[START OF Document section]
How to prove that the centering inequality for the sub-gaussian norm does not hold Specifically, define the sub-gaussian norm for a r.v. X as
$$
\|X\|_{\psi_2}=\inf\{t>0:e^{X^2/t^2}\leq 2\}.
$$
How do we prove that the centering inequality with $C=1$ does not hold in general?
i.e.
$$
\|X-\mathbb{E}X\|_{\psi_2}\leq C\|X\|_{\psi_2}. 
$$
A counter example would work too.
Thanks in advance!
 A: The idea is to have a random variable with extreme values that are of opposite sign from the mean, so that shifting by the mean leads to the contributions of these terms to be augmented. To do this, those extreme values must correspondingly have low weight.
For an explicit example, let $X$ be $1$ with probability $.995$ and $-100$ with probability $.005$. Then $\mathbb{E}[X]=.495$. You can numerically check that
\begin{gather}
\mathbb{E}[\exp(X^2/43.5^2)]=.005\exp(100^2/43.5^2)+.995\exp(1^2/43.5^2)\approx 1.98\ldots\\
\mathbb{E}[\exp((X-\mathbb{E}[X])^2/43.5^2)]=.005\exp((100.495)^2/43.5^2)+.995\exp(.505^2/43.5^2)\approx 2.03.
\end{gather}
This means that
\begin{equation}
\|X\|_{\psi_2}<43.5<\|X-\mathbb{E}[X]\|_{\psi_2},
\end{equation}
so the inequality fails for $C=1$. There's likely more extreme examples, but this is just the first one I found from trial and error.
A: Let $X$ be a random variable taking the value $a$ with probability $p$ and $-a$ with probability $1-p$, with $a>0$ and $0<p<1$ to be specified later. If 
$$\tag{*}
\mathbb E\left[\psi_2\left(\lvert X-\mathbb EX\rvert\right)\right]>1\geqslant 
\mathbb E\left[\psi_2\left(\lvert X \rvert\right)\right], 
$$
then $\lVert X-\mathbb EX\rVert_{\psi_2}>\lVert X\rVert_{\psi_2}$. Let us compute the quantities involved in $(*)$. First, observe that $\lvert X \rvert=a$ hence 
$\mathbb E\left[\psi_2\left(\lvert X \rvert\right)\right]=\psi_2(a)$. Moreover, 
$$
\mathbb EX= pa+(1-p)(-a)=2pa-a
$$
hence 
$$
\mathbb E\left[\psi_2\left(\lvert X-\mathbb EX\rvert\right)\right]
=p\psi_2\left(\left\lvert a-(2pa-a) \right\rvert\right)+(1-p)\psi_2\left(\left\lvert -a-(2pa-a) \right\rvert\right)\\=
p\psi_2\left(  2a (1-p) \right)+(1-p)\psi_2\left(  2a p \right).
[END OF Document section]
[START OF Data section]
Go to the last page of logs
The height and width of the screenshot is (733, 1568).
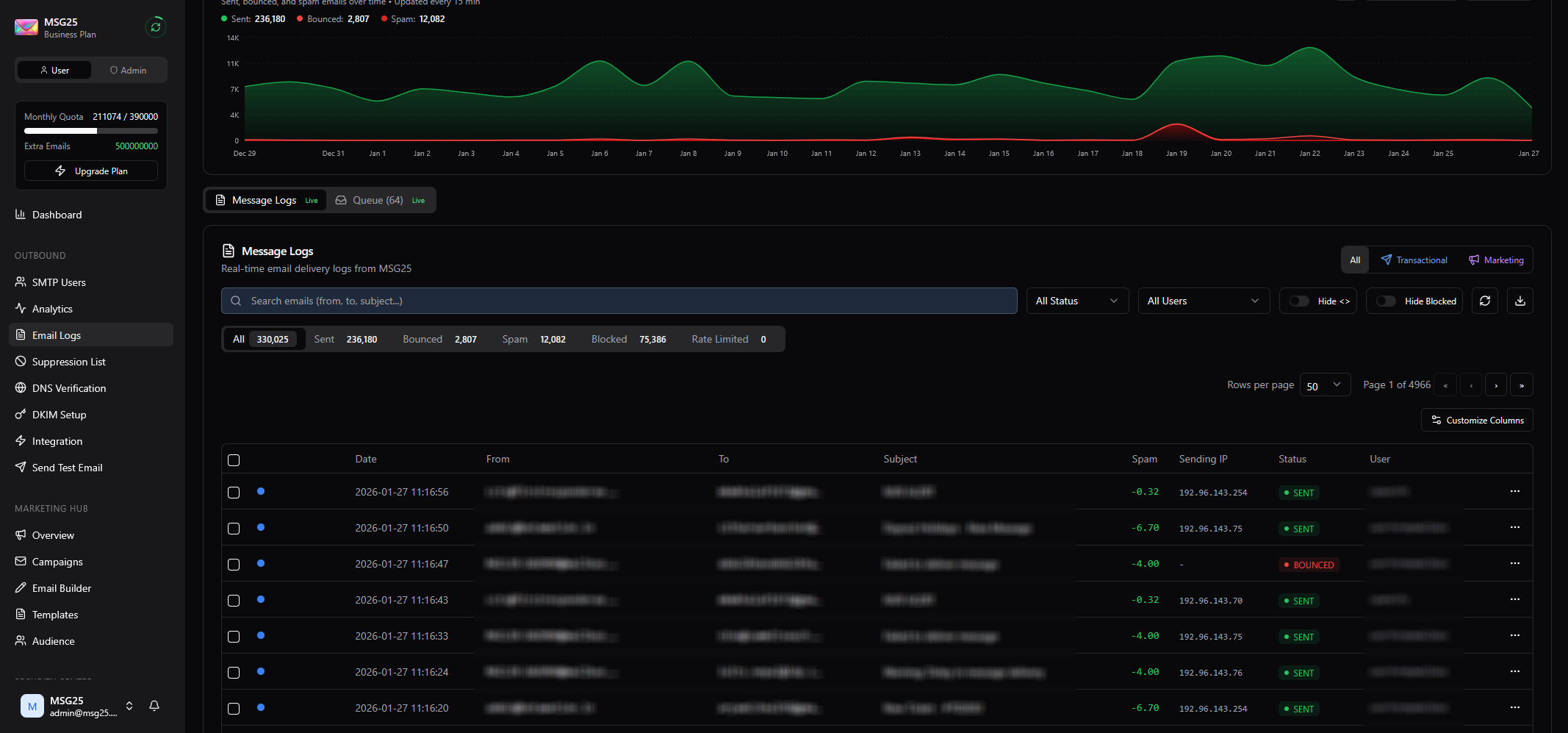pyautogui.click(x=1521, y=385)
[END OF Data section]
**Complete the following**
1. In the thread on the sub-gaussian norm, what probability does the first answer give to X taking the value -100?
2. Return the stretch of the thread on the sub-gaussian norm from "Thanks in advance!" through "have low weight.".
The lines are separate material and have nothing to do with the thread.

**Exercise responses**
1. A probability of .005.

2.
Thanks in advance!
 A: The idea is to have a random variable with extreme values that are of opposite sign from the mean, so that shifting by the mean leads to the contributions of these terms to be augmented. To do this, those extreme values must correspondingly have low weight.